The Court of Appeal concluded that parts of the AMP were discriminatory when applied to disabled employees. While the Court concluded that the application of Levels 1 and 2 to disabled employees was not discriminatory, it found that Level 3 of the AMP, in which absences relating to disability were used to calculate the attendance levels of employees, resulted in a prima facie case of systemic discrimination.

The Court found that adverse treatment arose for employees with disabilities when, as a result of the inclusion of their disability-related absences in the AMP, they reached Level 3 – and the related threat of termination for excessive innocent absenteeism.

The Court explained that employers cannot address the absenteeism of disabled employees by applying an AMP in the same way as they apply the AMP to other employees. AMPs must properly identify and accommodate disabled employees who may be unable to attend work regularly as a result of their disability.

In addressing the question of whether the employer had established a bona fide occupational requirement (“BFOR”) which would justify the discriminatory treatment of the disabled employees, the Court applied the well-established Meiorin test, and confirmed that this test does not require the employer to show that it would be impossible to accommodate, but rather only to show that it would be impossible to accommodate without incurring undue hardship. However, as the employer in this case had failed to provide any evidence about the hardship it would incur in accommodating the disabled employees for the purposes of the AMP, the employer was unable to justify the prima facie discrimination.

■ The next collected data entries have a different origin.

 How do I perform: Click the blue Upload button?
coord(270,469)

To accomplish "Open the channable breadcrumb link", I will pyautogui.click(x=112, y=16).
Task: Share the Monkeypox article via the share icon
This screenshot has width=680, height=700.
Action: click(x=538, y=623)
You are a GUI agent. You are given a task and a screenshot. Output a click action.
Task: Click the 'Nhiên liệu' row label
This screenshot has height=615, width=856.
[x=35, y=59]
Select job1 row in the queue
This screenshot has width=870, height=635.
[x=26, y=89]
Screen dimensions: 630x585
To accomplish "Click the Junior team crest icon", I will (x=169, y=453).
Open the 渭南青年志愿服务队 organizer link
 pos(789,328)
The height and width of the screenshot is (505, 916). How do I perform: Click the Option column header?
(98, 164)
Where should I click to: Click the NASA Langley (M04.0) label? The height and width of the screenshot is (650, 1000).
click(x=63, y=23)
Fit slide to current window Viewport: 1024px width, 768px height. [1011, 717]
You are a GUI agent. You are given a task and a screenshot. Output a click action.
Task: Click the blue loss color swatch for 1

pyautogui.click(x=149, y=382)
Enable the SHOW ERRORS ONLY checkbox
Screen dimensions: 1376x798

In terms of remedy, the Court of Appeal overturned the Tribunal’s order that the employer participate in mediated negotiations with the union regarding changes to be made to the AMP, finding that the Tribunal lacked the jurisdiction to make such an order. Rather, the Court clarified that the employer could make revisions to the program to accommodate disabled employees, and the union would have to lodge a complaint with the Tribunal if it believed the program continued to be discriminatory. The Court upheld the Tribunal’s damage award.

In this case, the Court of Appeal confirmed that the application of an AMP to disabled employees does not in itself constitute systemic discrimination; however, the way the

program is applied may result in discrimination. The decision appears to limit employers’ ability to terminate for excessive innocent absenteeism, as it suggests that employers may not be able to take disability-related absences into account for attendance management purposes in all cases.

This decision adds but another dimension to an already complex and unclear situation. Coast calculated disability absences at Level 3 of their AMP to determine if there would be improvement of prognosis for employment. This would appear to be entirely consistent with the approach adopted by the Supreme Court of Canada in the McGill Health, Keays and Hydro Quebec decisions. The British Columbia Court of Appeal’s decision is contrary to this, and leaves employers in the position that they cannot complete the last phase of the Supreme Court’s analysis.

As this newsletter went to print, leave to appeal in this case had not been filed at the Supreme Court of Canada. Thus, this decision represents the state of the law in British Columbia, and is likely to influence decisions in other Canadian jurisdictions as well.